If the loop is a semi-circle, I use B/2? If the loop is a quarter of a circle, then B/4 and so on?

How to solve for G?

Homework Equations

B= μI/2R
B=2μI/4piR

The Attempt at a Solution

I included in my calculations the magnetic fields of both the infinite wire and the loop.

A: μI/2R Outwards
B: μI/2R + 2μI/4piR Outwards
C: μI/2R - 2μI/4piR Outwards
D: μI/2R - μI/2R +2μI/8piR = 2μI/8piR Inwards
E: 2μI/8piR Inwards
F: μI/2R + 2μI/16piR Inwards
G: ?
H: μI/2R + 2μI/8piR + μI/2R Inwards

 

[Simon Bridge]

You are asked to find the field at point O right?
Then yes: EF and H have sections of wire that do not contribute.
If B is the field of a complete loop, then an 1/nth of a loop contributes B/n.

You have equations:
BL = μI/2R <---<<< for the field center of a current loop radius R
BW =2μI/4piR=μI/(2piR) <---<<< the field radial distance R from infinite straight wire

This makes for a nice way to summarize your answers to make double-checking easy:

If we make BW=B, then BL=pi.B

Using + to indicate "into the page"
Your answers are:

A: -B
B: -(pi+1)B (what is the total current at the place the loop and the wire meet?)
C: -(pi-1)B (there is another difference between C and B)
D: +(pi-pi+1/2)B = B/2 (are you saying the two wires cancel out? Check by RH rule.)
E: +B/2 (which is half that due to a wire - does that make sense?)
F: +(pi+1/4)B
G: ?
H: +(pi + 1/2 +pi)

... I think one of us got confused between the contributions of the wire and that of the loop-section.

Checking:
http://hyperphysics.phy-astr.gsu.edu/HBASE/magnetic/curloo.html#c2
http://hyperphysics.phy-astr.gsu.edu/hbase/magnetic/magcur.html

$$B_L=\frac{\mu_0 I}{2R}=\pi\frac{\mu_0 I}{2\pi R}=\pi B_W$$

For some of them, only half the wire contributes to the field.
Did you check that the final direction you gave is that for the net field - i.e. a negative magnitude into the page is a positive magnitude out of the page - so the net direction is "outwards".
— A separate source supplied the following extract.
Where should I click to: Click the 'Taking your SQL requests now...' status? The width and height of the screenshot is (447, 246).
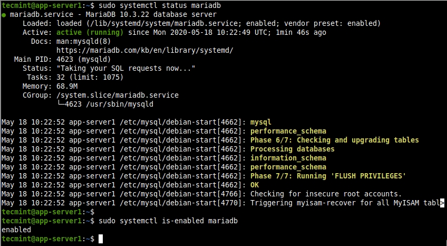(125, 68)
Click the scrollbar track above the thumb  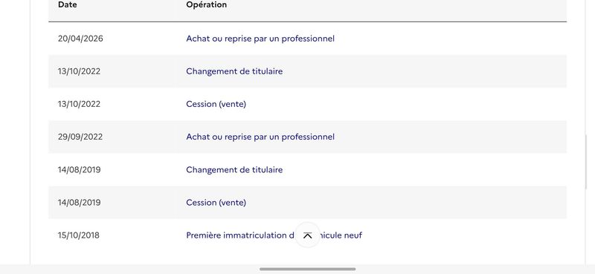point(586,67)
For G - it's the same as the others: what's the problem?

 

[Hitchslaps]

Thank you for your help!
I confused the two equations, sorry.

My answers now:
A: -B
B: -(pi+1)B The current is NI, which is 2I? So the loop’s magnetic field is μ2I/2R= μI/R.
C: +(+pi-1)B The wires don’t meet, so the current stays the same?
D: +(2+1/2pi)B
E: +pi.B/2
F: +(1/4pi+1)B
G: +(2+1/2pi)B
H: +(1 +1/2pi)Byes, these are all net directions, assuming I'm correct.

 

[Simon Bridge]

It's interesting about the gap in C isn't it?
It may just be that the gap is supposed to be invisibly small and shown large for emphasis.
I think you have the right of it: one subtracts the wire while the other adds it.

Sometimes you have to account for gaps by subtracting the field that would otherwise be present.

You seem to have a handle on what's required enough to check your own math - well done.